昨夜ふと思い出して、あれから何年になるのかもう高校生くらいになっていっらしゃるかも知れません。

その頃、私は静岡方面まで高齢の伯父の様子を見に行くために時々その駅を利用していました。
新幹線を使うこともありましたが、何度か通うようになり、急ぎでない時はのんびりと在来線を利用してその駅を私鉄の乗換駅としていました。

ある日、いつものように帰りの電車を待っていると目の前に小学校5、6年らしき女の子が小学校1年生くらいの男の子と幼児の女の子を連れて子どもだけで3人で電車に乗るところに出会いました。

電車の最後尾の扉から3人で乗り込むとすぐにそのお姉ちゃんらしき女の子が一人でホームにある売店に飲み物を買いに降りて来ました。
弟さんたちが飲み物が欲しかったんだなと思って、しっかりしたお姉ちゃんに感心してその様子を見ていました。

そして女の子が飲み物を買って小さな弟さんたちが待つ電車に乗ろうとした瞬間、電車の扉が締まり、電車は無情にもお姉ちゃんだけをホームに一人残して発車してしまったのです。

女の子はショックで取り乱していて、私も一瞬、何が起きたのかと驚きましたがすぐに「駅員さんのところに行こう」と女の子の手を取って近くの指定券売場に行きました。

事情を話すと駅員さんはその電車に連絡してくださり、小さな弟くんと妹ちゃんはその女の子の説明で親族の叔父さんの待つ駅で降ろしてもらえることになりまずは一安心。
二人もきっと心細かったに違いありません。

そして私はすぐ次にくる特急に乗ることになっていて、運の良いことにその特急の最初に停まる駅がその駅だったのです。
私は駅員さんに彼女をその駅まで送り届けることを申し出て、二人で次の電車に乗りました。

女の子は心配なのか落ち着かない様子で今にも泣き出しそうでした。
私も子どもの頃に迷子になったり、一人だけ家族に置いて行かれたりしたことがあったので、大丈夫だよ。

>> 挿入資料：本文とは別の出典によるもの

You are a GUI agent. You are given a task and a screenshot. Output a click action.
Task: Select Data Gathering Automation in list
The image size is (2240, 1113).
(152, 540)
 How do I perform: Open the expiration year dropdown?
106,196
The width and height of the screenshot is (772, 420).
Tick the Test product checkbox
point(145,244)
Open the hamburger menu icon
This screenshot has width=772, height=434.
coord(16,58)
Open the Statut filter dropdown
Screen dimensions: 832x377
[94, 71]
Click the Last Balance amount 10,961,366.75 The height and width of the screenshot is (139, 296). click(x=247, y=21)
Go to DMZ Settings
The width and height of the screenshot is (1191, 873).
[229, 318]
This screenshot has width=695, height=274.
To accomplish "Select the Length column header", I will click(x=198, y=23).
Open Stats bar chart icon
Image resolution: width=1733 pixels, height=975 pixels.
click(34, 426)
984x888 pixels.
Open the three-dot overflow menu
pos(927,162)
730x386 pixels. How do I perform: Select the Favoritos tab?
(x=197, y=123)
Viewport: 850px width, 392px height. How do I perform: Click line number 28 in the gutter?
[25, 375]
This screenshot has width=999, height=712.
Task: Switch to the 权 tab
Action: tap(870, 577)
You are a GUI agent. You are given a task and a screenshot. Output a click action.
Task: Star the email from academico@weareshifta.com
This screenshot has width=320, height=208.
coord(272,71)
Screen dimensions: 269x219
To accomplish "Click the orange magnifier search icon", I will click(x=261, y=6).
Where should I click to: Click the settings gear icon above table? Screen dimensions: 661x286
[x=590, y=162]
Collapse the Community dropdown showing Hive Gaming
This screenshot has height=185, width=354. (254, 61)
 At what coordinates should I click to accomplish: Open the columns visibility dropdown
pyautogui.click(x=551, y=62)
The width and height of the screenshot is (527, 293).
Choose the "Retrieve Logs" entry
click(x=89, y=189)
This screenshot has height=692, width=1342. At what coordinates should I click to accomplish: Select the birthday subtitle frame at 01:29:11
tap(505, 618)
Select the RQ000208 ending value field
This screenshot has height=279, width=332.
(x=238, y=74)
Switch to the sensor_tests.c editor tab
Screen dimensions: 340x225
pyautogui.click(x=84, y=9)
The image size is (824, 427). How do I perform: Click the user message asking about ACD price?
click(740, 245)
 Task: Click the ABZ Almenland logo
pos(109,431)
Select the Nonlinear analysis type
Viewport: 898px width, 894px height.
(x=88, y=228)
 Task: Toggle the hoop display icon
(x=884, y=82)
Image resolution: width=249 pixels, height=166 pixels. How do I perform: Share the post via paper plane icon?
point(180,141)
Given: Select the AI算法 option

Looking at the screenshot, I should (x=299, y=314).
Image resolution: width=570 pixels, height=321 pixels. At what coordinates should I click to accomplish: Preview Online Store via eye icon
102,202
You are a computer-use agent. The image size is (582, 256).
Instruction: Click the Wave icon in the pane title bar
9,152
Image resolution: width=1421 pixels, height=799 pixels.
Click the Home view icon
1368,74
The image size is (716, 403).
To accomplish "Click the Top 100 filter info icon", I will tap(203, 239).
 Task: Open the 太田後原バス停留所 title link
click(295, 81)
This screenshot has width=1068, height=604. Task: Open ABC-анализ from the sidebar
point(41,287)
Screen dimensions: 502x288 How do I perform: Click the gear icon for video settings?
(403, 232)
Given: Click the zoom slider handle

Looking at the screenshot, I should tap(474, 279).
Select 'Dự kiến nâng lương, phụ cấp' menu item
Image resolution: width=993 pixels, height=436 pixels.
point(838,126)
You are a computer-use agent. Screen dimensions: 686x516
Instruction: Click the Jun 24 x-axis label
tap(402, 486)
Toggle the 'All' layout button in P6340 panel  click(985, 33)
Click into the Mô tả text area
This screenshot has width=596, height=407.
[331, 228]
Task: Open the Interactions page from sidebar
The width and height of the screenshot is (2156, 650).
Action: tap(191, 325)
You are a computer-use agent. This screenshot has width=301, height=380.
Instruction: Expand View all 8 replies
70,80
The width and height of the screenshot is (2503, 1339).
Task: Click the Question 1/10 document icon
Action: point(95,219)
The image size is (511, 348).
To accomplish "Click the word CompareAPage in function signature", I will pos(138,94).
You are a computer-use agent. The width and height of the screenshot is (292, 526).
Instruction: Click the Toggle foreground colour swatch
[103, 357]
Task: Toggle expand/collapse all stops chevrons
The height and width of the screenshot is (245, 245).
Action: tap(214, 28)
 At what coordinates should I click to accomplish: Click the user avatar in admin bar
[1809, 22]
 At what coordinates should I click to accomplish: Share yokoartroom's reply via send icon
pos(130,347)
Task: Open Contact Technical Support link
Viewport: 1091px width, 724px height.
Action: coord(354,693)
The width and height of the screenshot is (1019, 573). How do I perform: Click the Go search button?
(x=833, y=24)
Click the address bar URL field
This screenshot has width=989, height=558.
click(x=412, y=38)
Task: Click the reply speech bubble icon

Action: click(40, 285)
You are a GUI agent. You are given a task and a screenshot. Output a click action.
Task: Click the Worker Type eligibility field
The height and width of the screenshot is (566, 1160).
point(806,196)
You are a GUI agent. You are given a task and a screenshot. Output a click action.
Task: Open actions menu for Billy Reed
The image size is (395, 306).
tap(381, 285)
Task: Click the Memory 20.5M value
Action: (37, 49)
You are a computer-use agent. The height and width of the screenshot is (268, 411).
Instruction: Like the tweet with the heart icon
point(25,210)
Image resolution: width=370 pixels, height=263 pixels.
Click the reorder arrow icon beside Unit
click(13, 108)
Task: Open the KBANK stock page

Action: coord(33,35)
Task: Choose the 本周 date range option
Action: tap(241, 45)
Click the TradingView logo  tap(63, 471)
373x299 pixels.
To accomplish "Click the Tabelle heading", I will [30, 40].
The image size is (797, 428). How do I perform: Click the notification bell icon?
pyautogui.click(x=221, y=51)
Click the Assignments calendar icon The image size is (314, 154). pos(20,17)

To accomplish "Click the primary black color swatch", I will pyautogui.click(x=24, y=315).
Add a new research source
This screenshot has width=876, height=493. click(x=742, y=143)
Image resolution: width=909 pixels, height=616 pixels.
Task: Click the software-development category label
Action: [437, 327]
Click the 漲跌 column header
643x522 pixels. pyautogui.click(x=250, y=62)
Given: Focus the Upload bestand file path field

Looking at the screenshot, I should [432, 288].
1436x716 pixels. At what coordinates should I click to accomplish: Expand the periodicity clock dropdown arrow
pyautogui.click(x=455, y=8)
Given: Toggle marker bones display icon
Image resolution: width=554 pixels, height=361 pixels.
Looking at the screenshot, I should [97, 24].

すぐに会えるからと女の子を励ましつつ、元気が出るようにと持っていたお菓子をあげたりしていました。

「これからも困ることがあるかもしれないけど、そういうときは回りの人に助けを求めればきっと助けてもらえるからね。何も心配しなくていいんだよ。」と言うようなことを話したような気がします。
今から思うとそれは子どもだった頃の自分に言っているかのようでした。

程なくしてその駅に到着すると言うアナウンスが入り、私は女の子を扉のところまで送り届けるとホームに30代くらいのまだ若い彼女の叔父さんが、小さな甥っ子と姪っ子の手をぎゅっと握り、心配そうに電車の中を覗きこんでいる様子が見えました。
扉が開くと彼女は飛び降りるように男の子に駆け寄り小さな弟を抱き締めていました。その弟を思うお姉ちゃんの優しさに感動し、きっと素敵なご両親に育てられたんだろうと胸が熱くなりました。
私は安堵し、窓から手を降ると若い叔父様が頭を下げてくださいました。

私は彼女にとってこれがトラウマになって電車を嫌いにならないように、自分を責めないように。冒険が嫌いにならないようにと祈りました。


               

帰ってから一連の感動の出来事をFacebookでシェアすると数日後に、私の話とそっくりなことが新聞に出ていたと教えてくれた友人がいたので
その日の新聞を見てみると女の子のお母さんが、いただいたお菓子を大切にしていると言うことや子どもたちにとっては今回が始めての冒険だったこと。
これに懲りずにまたチャレンジするようなことをお姉ちゃんが言っていて勇気をもらったとのお礼が丁寧に書かれていていました。
こんな素敵な親御さんの愛に育まれて、彼女はきっと素敵な人生を送るに違いないと嬉しく読ませていただきました。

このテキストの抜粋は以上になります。